While the first Women’s March in 2017 drew an estimated 500,000 protestors, the past three years have failed to reach the same level of participation.
One possible explanation is that the march has become increasingly partisan. Attendees and speakers at the march often openly oppose President Donald Trump’s rhetoric and policies, discouraging more conservative women from attending, according to Sophie Bennett (COL ’23), who attended both this year’s march and the march in 2017.
“I think partially it’s because the message has become more anti-Trump,” Bennett said. “That can be isolating even for women who identify as Democrats who are maybe more centrist or fear that not being centrist about the way you approach feminism isolates right-wing voters and Americans.”

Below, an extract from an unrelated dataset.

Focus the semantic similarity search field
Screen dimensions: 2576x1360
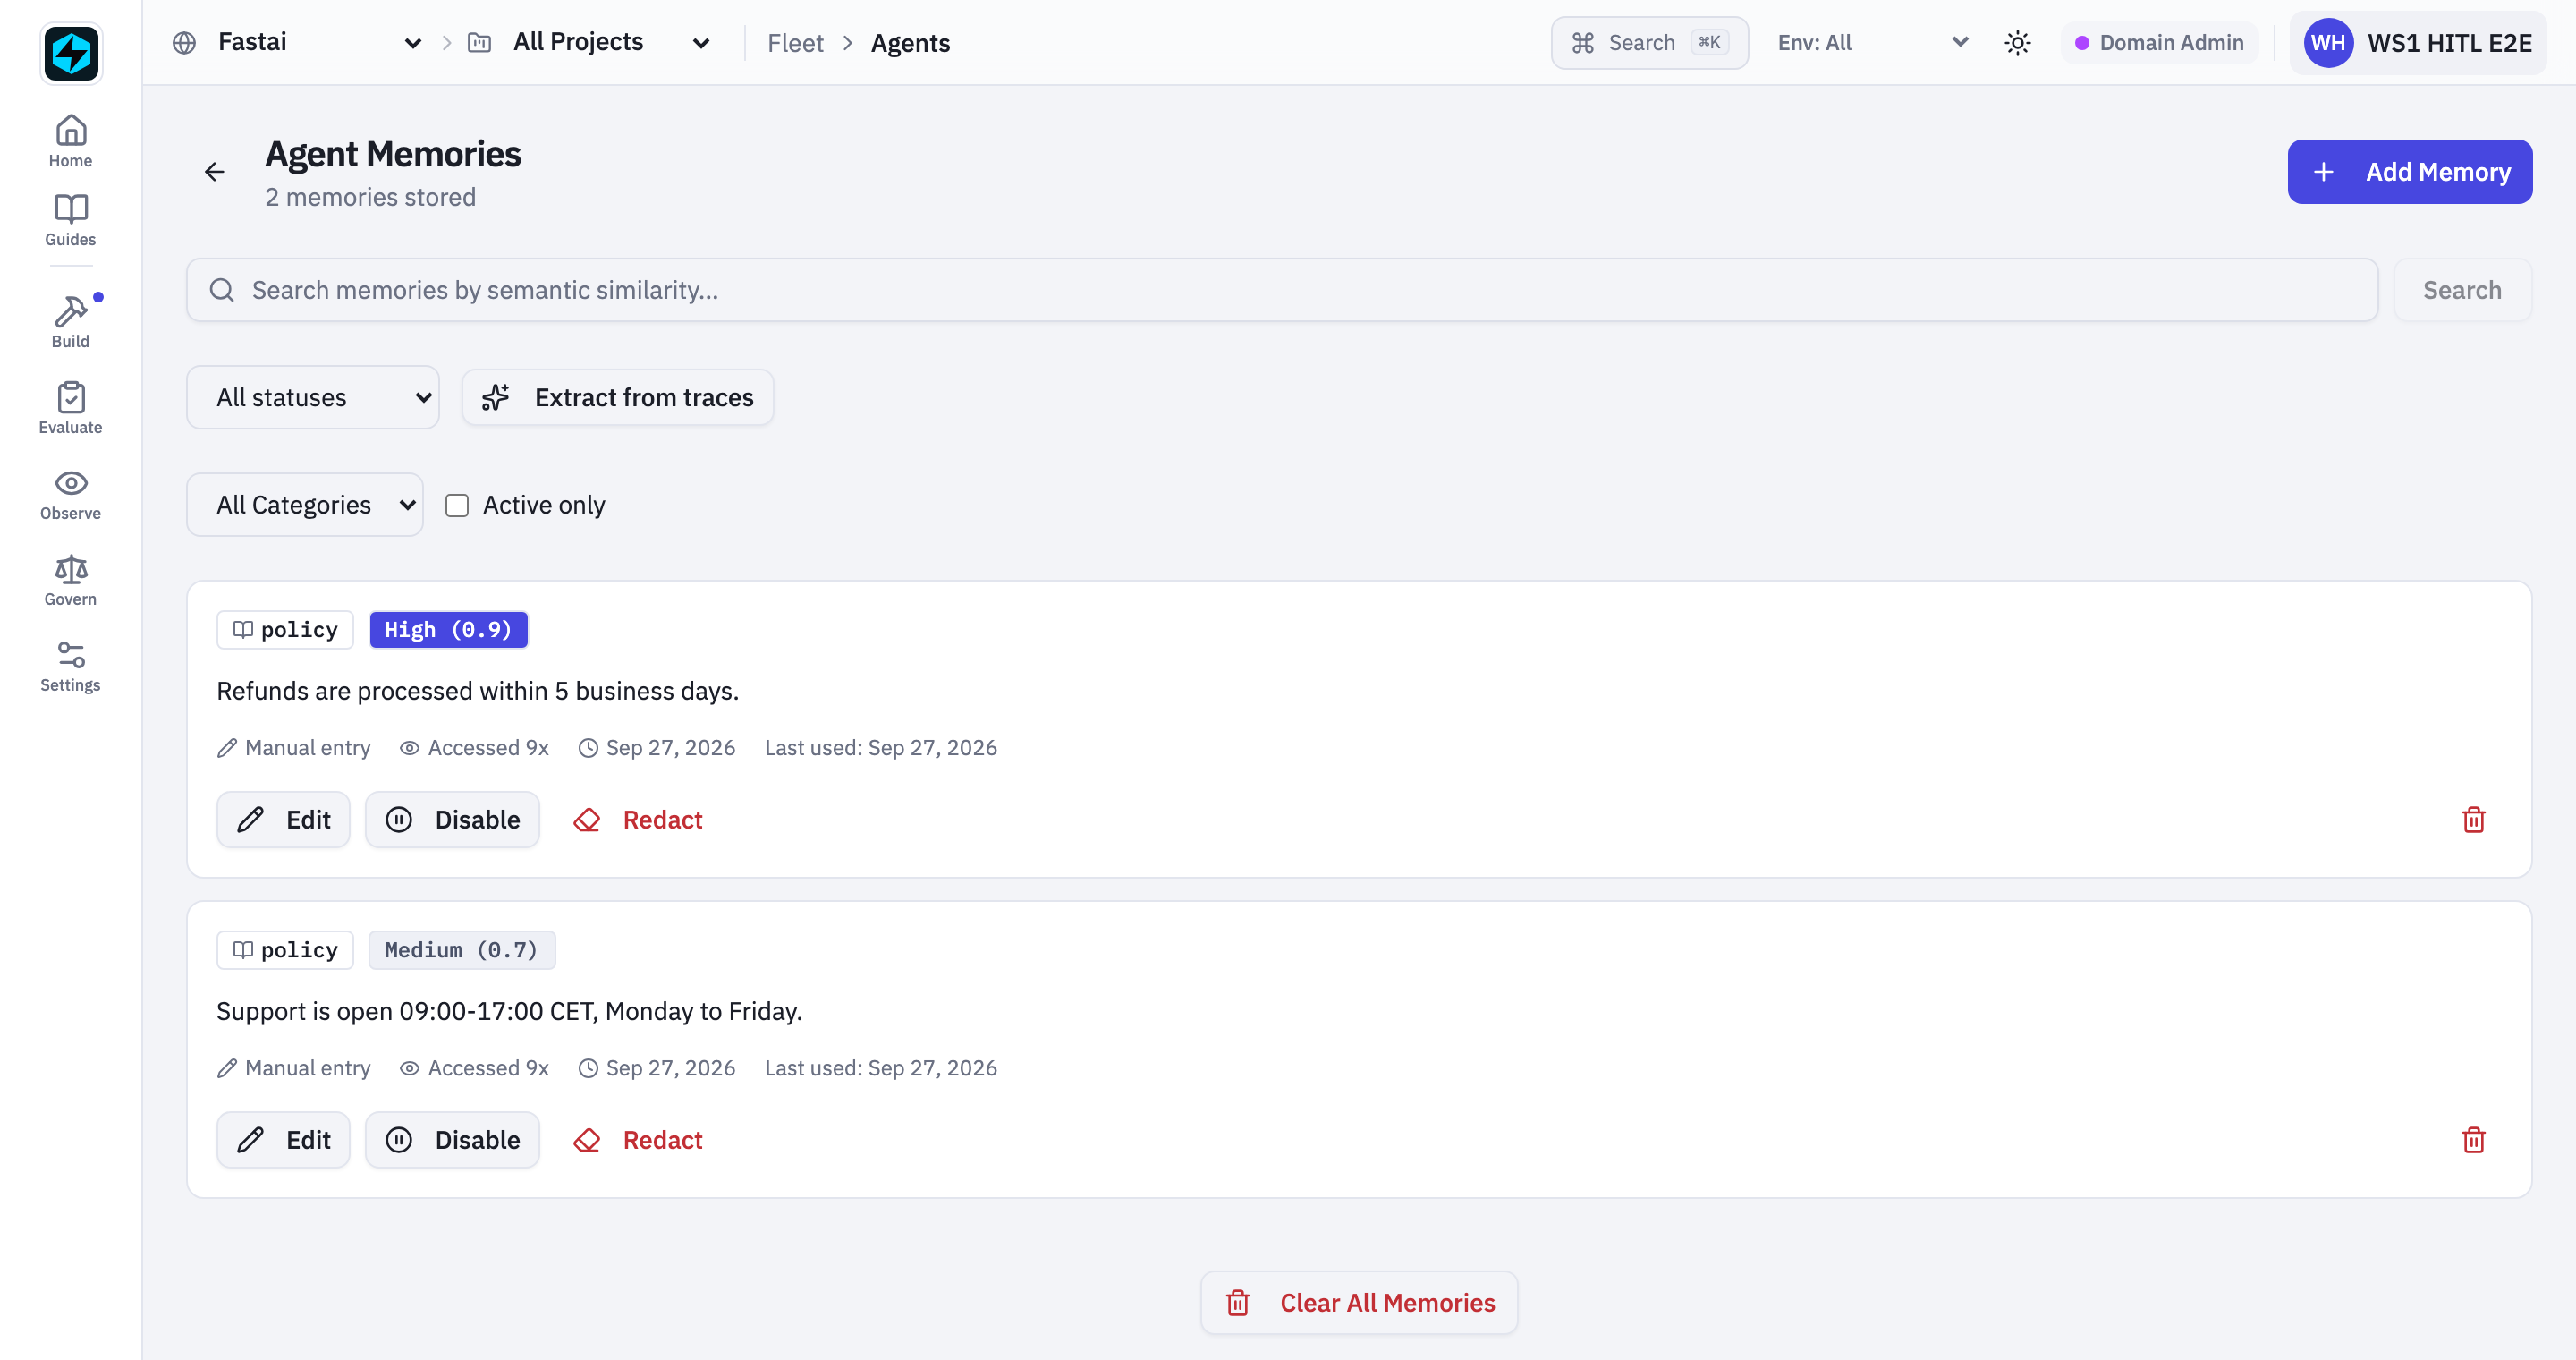point(1282,290)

The Women’s March has also faced controversy in the past because of claims of antisemitism within the movement, which may also be a factor behind the decline in participation. The march was accused of promoting antisemitic rhetoric last year when Co-President Tamika Mallory refused to apologize after posting a photo of her alongside Louis Farrakhan, the leader of the black nationalist group Nation of Islam, who referred to Jews as “satanic” in a 2018 speech.

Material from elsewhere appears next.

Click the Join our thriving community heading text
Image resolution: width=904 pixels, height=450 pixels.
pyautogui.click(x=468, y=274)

Despite the claims of antisemitic rhetoric surrounding the march, many students still chose to attend to demonstrate their dedication to women’s rights and equality, according to Bennett.
“Being a feminist has always been a part of my identity and it’s something that’s evolved over the past few years of my life,” Bennett said. “There are still plenty of women that recognize that the current administration is bad for women and dangerous for people of all gender identities and sexual orientations.”
The march also took place just three days after what would have been the 91st birthday of Martin Luther King Jr., as pointed out by humanitarian and activist Arndrea Waters King, who spoke at the event.
The dream that King fought for over half a century ago has been revived in the modern fight for gender equality, according to Waters King, who is the wife of Martin Luther King III.
“It’s ironic that America now more than ever is challenged to realize its dream by fulfilling the dream of Martin Luther King Jr. and Coretta Scott King,” Waters King said at the march. “In their spirit, we can and we must work to seize the urgency of the moment, for the only way to keep from moving backwards is to keep moving forward.”
The march began around 11 a.m., with speakers rallying up the crowd before marching toward the White House.
Protesters marched to the White House, where they chanted “Un Violador en Tu Camino,” a feminist protest anthem that denounces patriarchial norms, rape culture and violence against women. The protestors pumped their fists into the air as they chanted, led by Las Tesis, a Chilean feminist collective.
Despite the freezing temperatures and snow, partaking in the march this year was an empowering and patriotic experience, according to Maria Howard (SFS ’23), who attended the march.
“I was very cold, but it was also very empowering and it was cool to see that there were so many people that were fighting for the same thing,” Howard said. “It made me appreciate being an American more because we have the opportunity to voice our opinions and petition and practice our rights.”
This year’s march begins the decade with renewed hope for achieving greater respect and equality for all, Arndrea Waters King said.
“This can be the decade that ushers in a new freedom, new responsibility for each other, and new dignity of human behavior,” Arndrea Waters King said. “Today I call for you to remember the power that resides with and within each of us, to remember the power that we can embrace the vision that another world is possible.”